CIA 'misdeeds' laid bare in documents
Updated on 27 June 2007
Hundreds of pages of internal CIA reports have been released detailing assassination plots against foreign leaders and the secret testing drugs on unwitting citizens.
The documents also provide information on wiretapping of US journalists, spying on civil rights and anti-Vietnam war protesters, opening mail between the US and the Soviet Union and China and break-ins at the homes of ex-CIA employees and others.
Within the CIA the documents were referred to as the "skeletons" but another name quickly caught on and stuck: "family jewels."
One of the more famous misdeeds was a plot where the CIA recruited a former FBI agent to approach two of America's most-wanted mobsters and gave them poison pills meant for Fidel Castro during his first year in power.

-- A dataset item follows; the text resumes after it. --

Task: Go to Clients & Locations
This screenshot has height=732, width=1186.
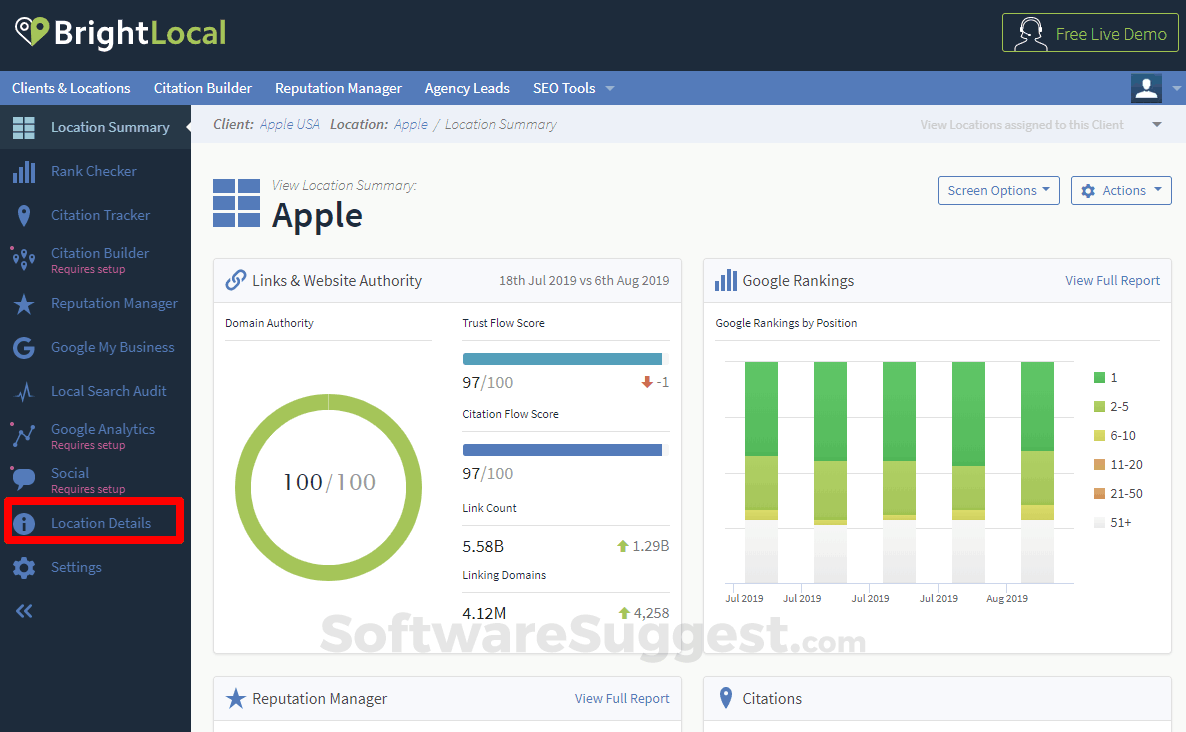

Last week, CIA Director Michael Hayden told a conference of historians that "the documents provide a glimpse of a very different time and a very different agency."
CIA spokesman George Little said Mr Hayden has been declassifying historic documents as a way of demonstrating the CIA's accountability.
Thomas Blanton, director of the private National Security Archive which requested the documents under the Freedom of Information Act, said: "It's the first time that we've had in this form the actual highest levels of the government looking at these 'family jewels', these skeletons in the closet and literally panicking, going into total damage control mode because so many of these things were horrors."